Around Christmastime somebody left hurtful comments on your blog stating that you are choosing to make yourself ill. I responded to them by saying that AN is not a choice. You agreed. Now here you are writing that you are better because you 'simply decided' that you wanted a better life. That does make anorexia sound like a choice, and I don't understand it.
Harriet,
I apologize for misquoting you and changed it. (Although I think it is a matter of semantics; the question "How can it be that easy?" implies that it was easy, which it wasn't.)
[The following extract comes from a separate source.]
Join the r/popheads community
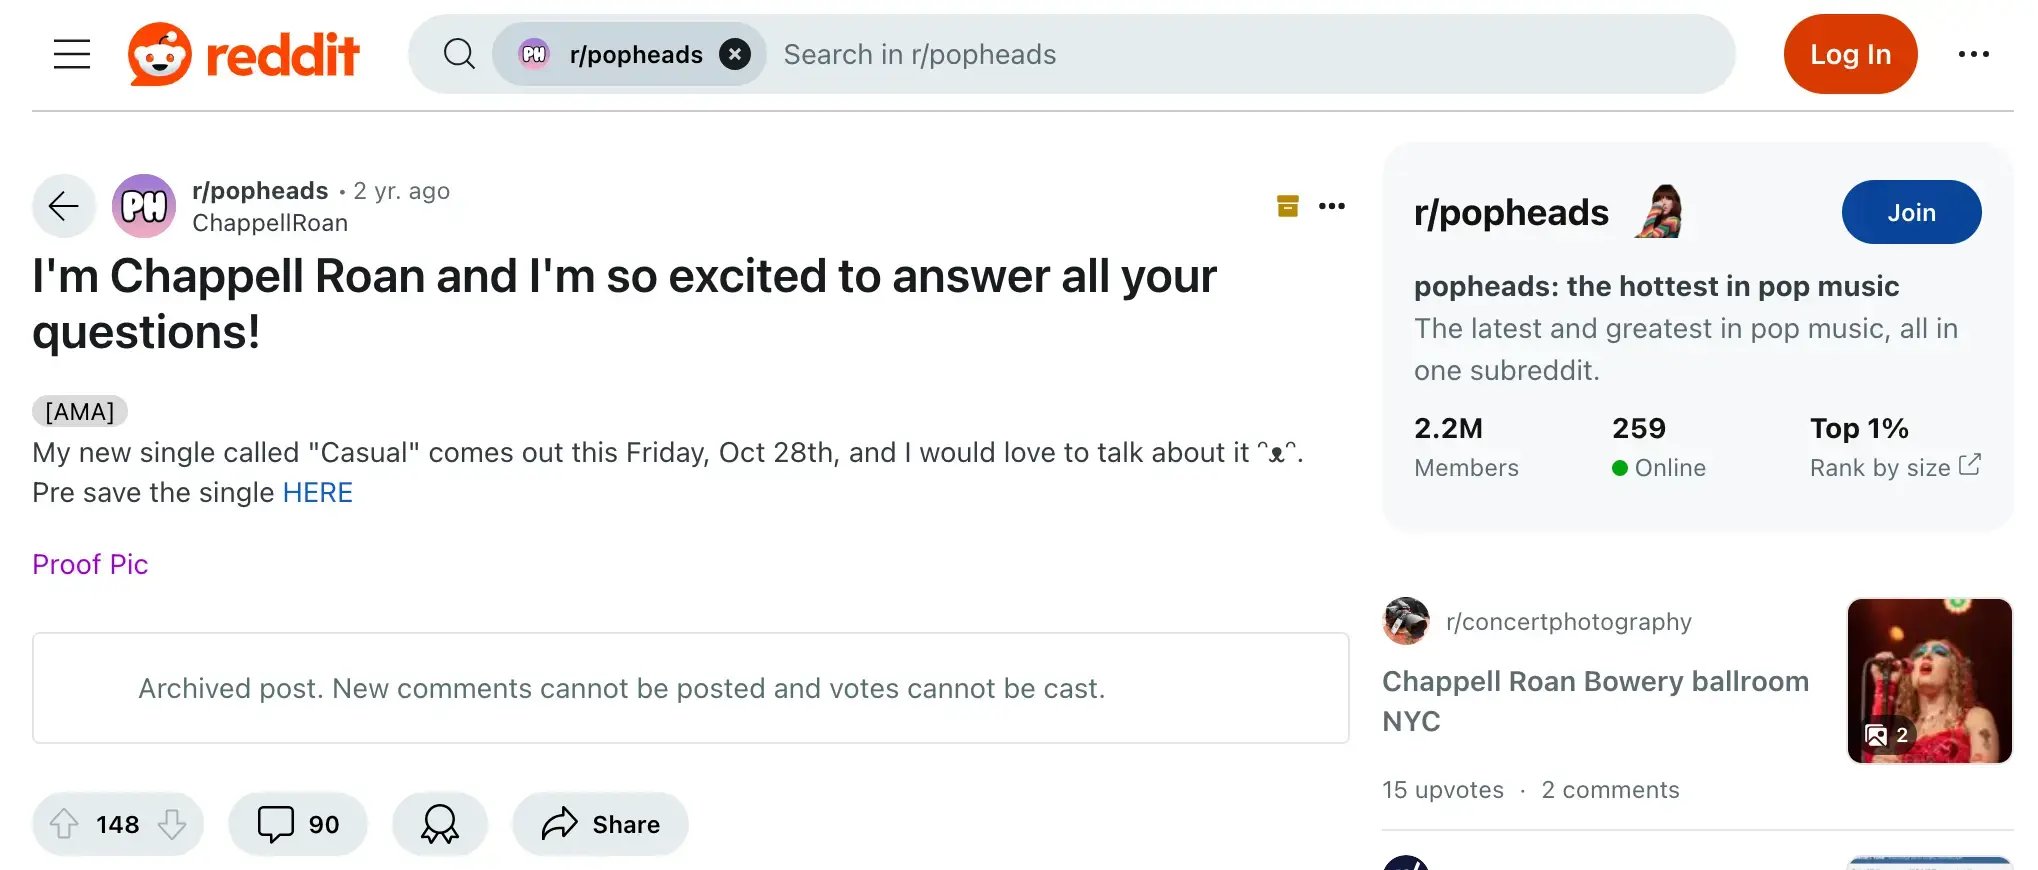This screenshot has height=870, width=2038. (1911, 212)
Anorexia is not a choice. I still believe that. But to chose to recover is a choice, a hard choice that each person with an eating disorder has to make. I have to choose every day to work at recovery. I could chose not to work at recovery, and that would cause me to become sick again. I had to dig very deep to make the choice to recover; many times I chose not to recover or to just try but not very hard.
I understand that telling many people with anorexia about the dangers does not work. It did not work with me for years. The person I wrote about did not have anorexia; instead, she felt she was beginning to develop disordered eating and realized it was a problem after reading my comments. So she decided to address it before it became a bigger problem (as I wished I had when there were warning signs, but I didn't.)
Dear You... Angela,
You inspire me. I am on that same road. On the way of getting my life back. It is wonderful, and scary at times since it requires mental strength. But it is the best thing to do.